African Wildlife Foundation began working in partnership with the Starbucks Coffee Co. in 2004 to enhance sustainable coffee livelihoods and reduce deforestation in Northern Kenya. For the people of the Samburu Heartland, growing and marketing coffee in an international marketplace is a chance to secure a better livelihood, slow the destruction of the area forests, secure critical watersheds, protect elephant corridors, and reduce human-wildlife conflict.

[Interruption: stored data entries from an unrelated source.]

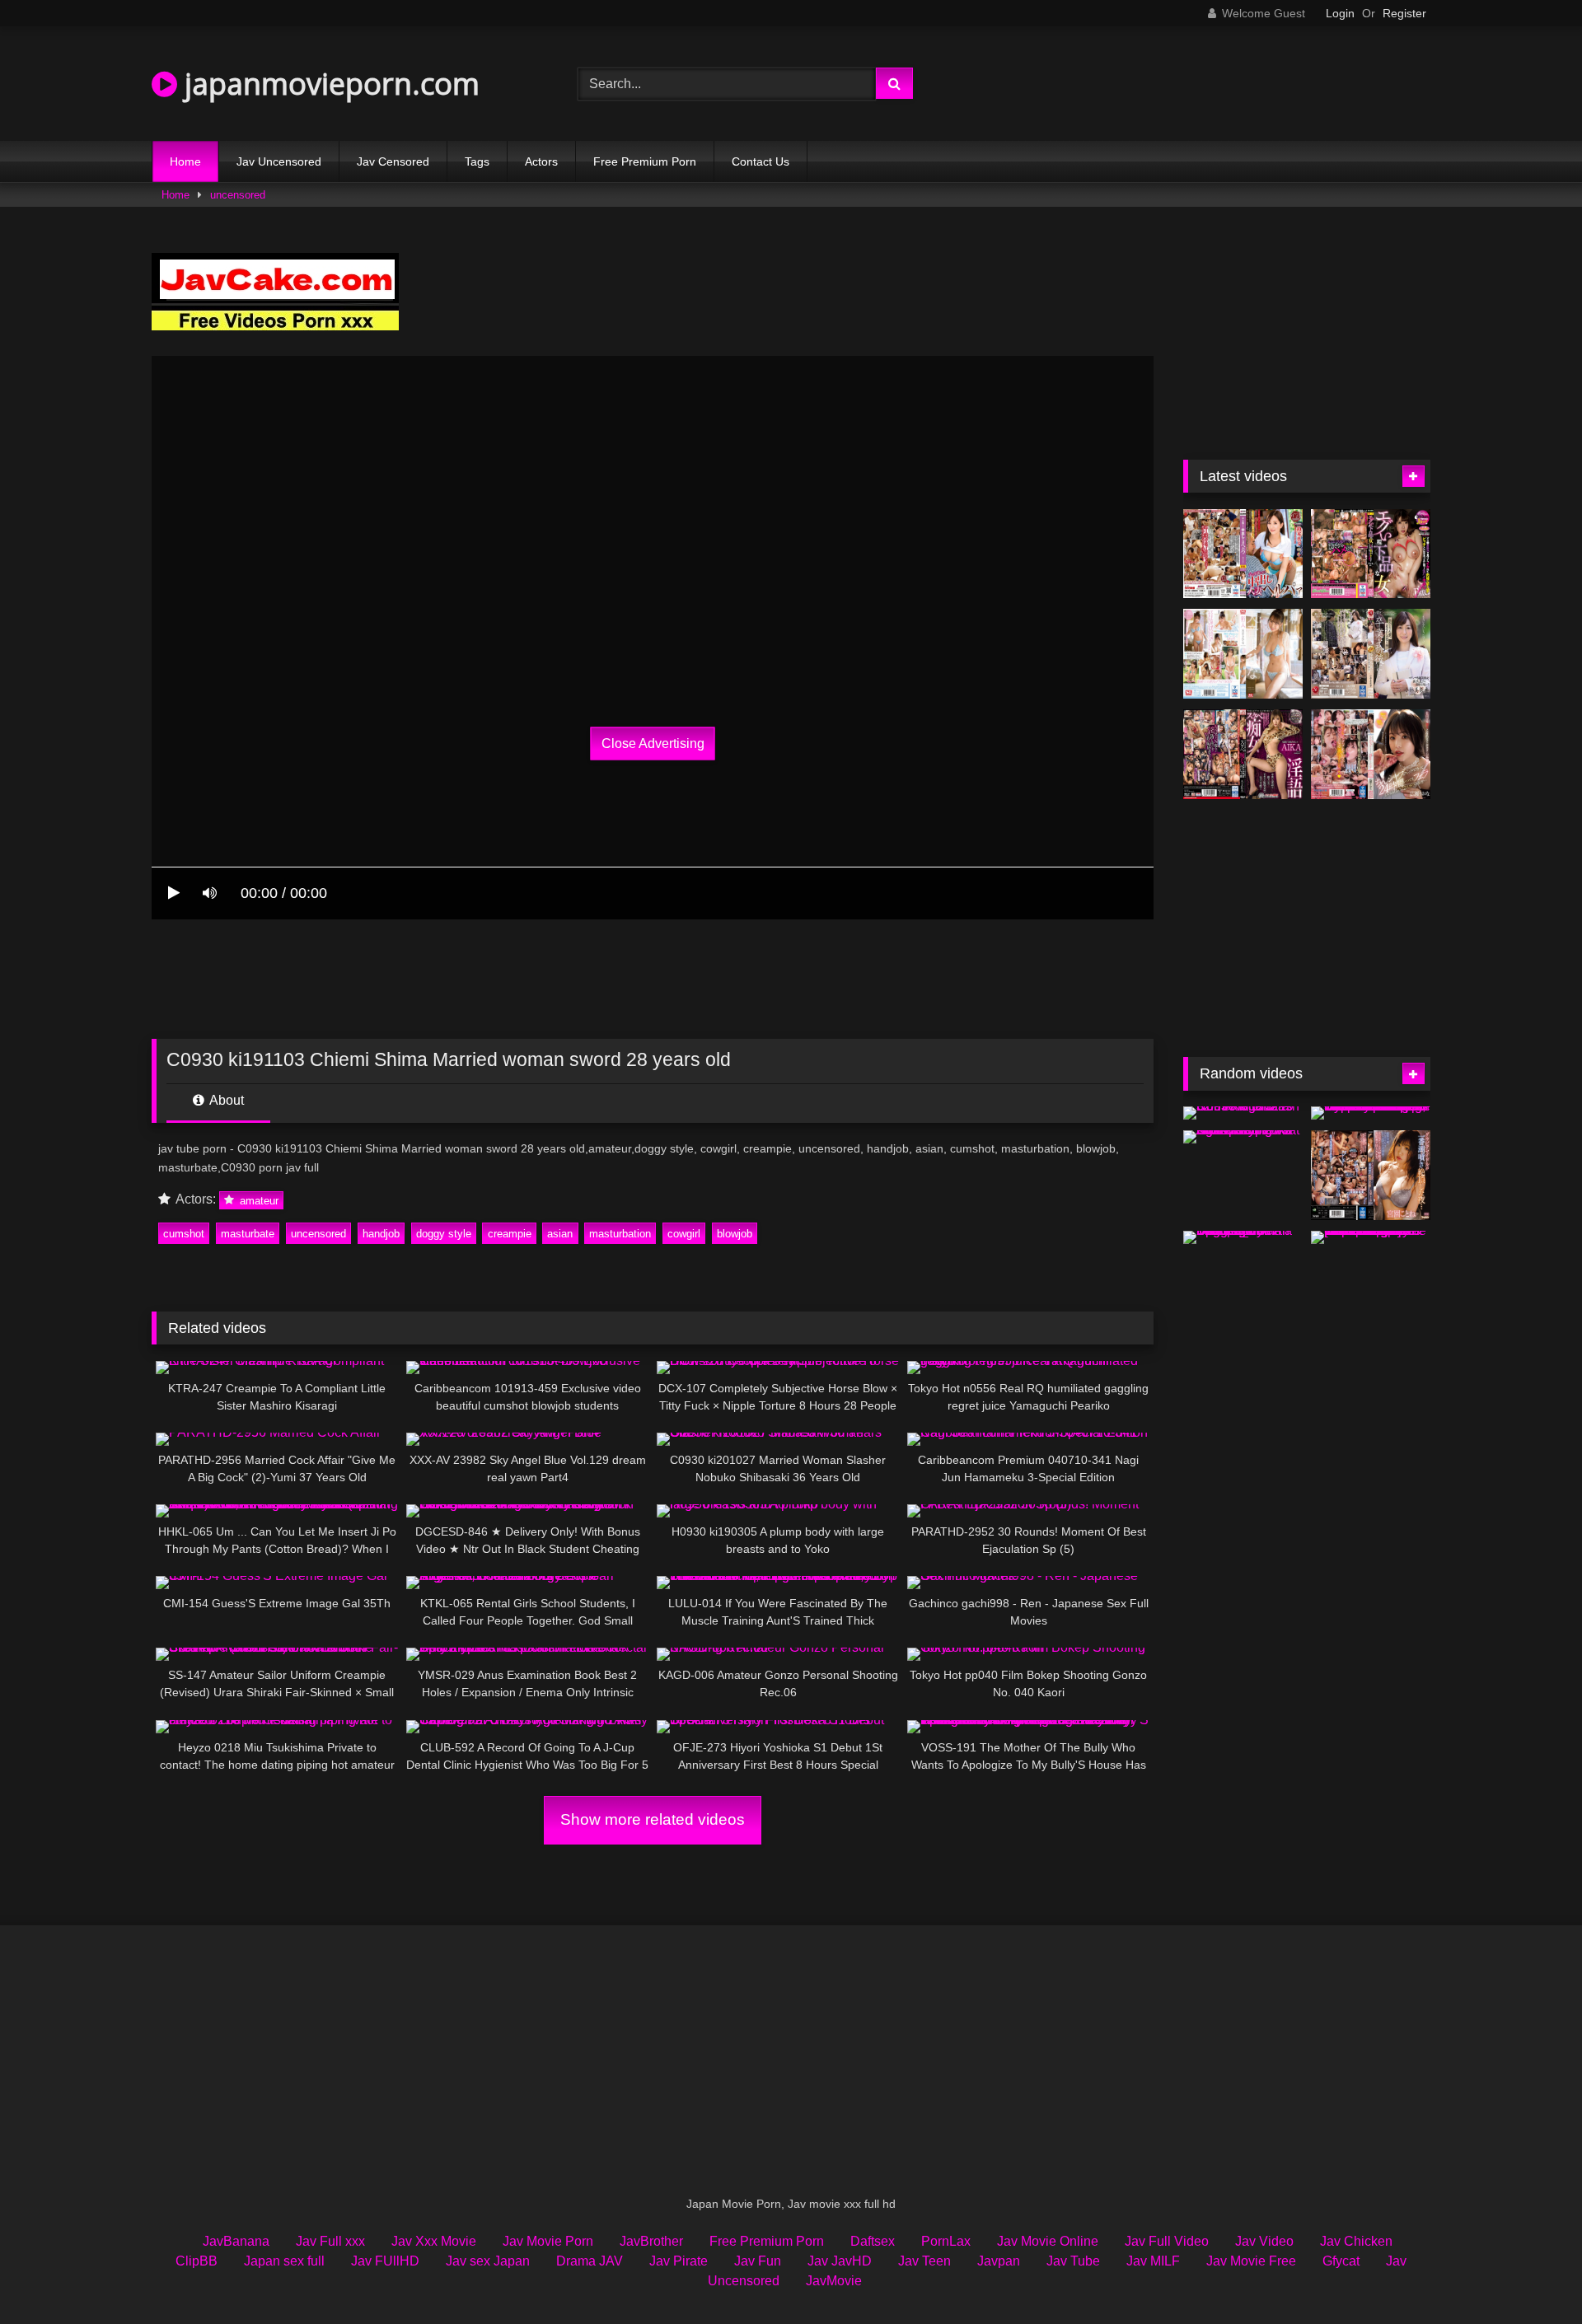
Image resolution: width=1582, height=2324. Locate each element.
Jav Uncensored (278, 161)
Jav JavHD (839, 2261)
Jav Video (1264, 2241)
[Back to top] (1531, 2275)
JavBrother (651, 2241)
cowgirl (683, 1233)
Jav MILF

After implementing Starbucks farming practices, one coffee farmer, John Kibocha, increased his yield from 148 kilograms to 715 kilograms in just two years, and human-wildlife conflict has decreased—elephants don’t like java, so the coffee plants create a valuable buffer zone between movement corridors and food crops.
The partnership directly benefited the lives and incomes of 7,000 coffee growers who participated in the six-year project. More importantly, as this partnership drew to a close, sustainable agriculture had led to a new market of well-trained and knowledgeable coffee farmers who also understood the value of conservation to long-term agricultural success.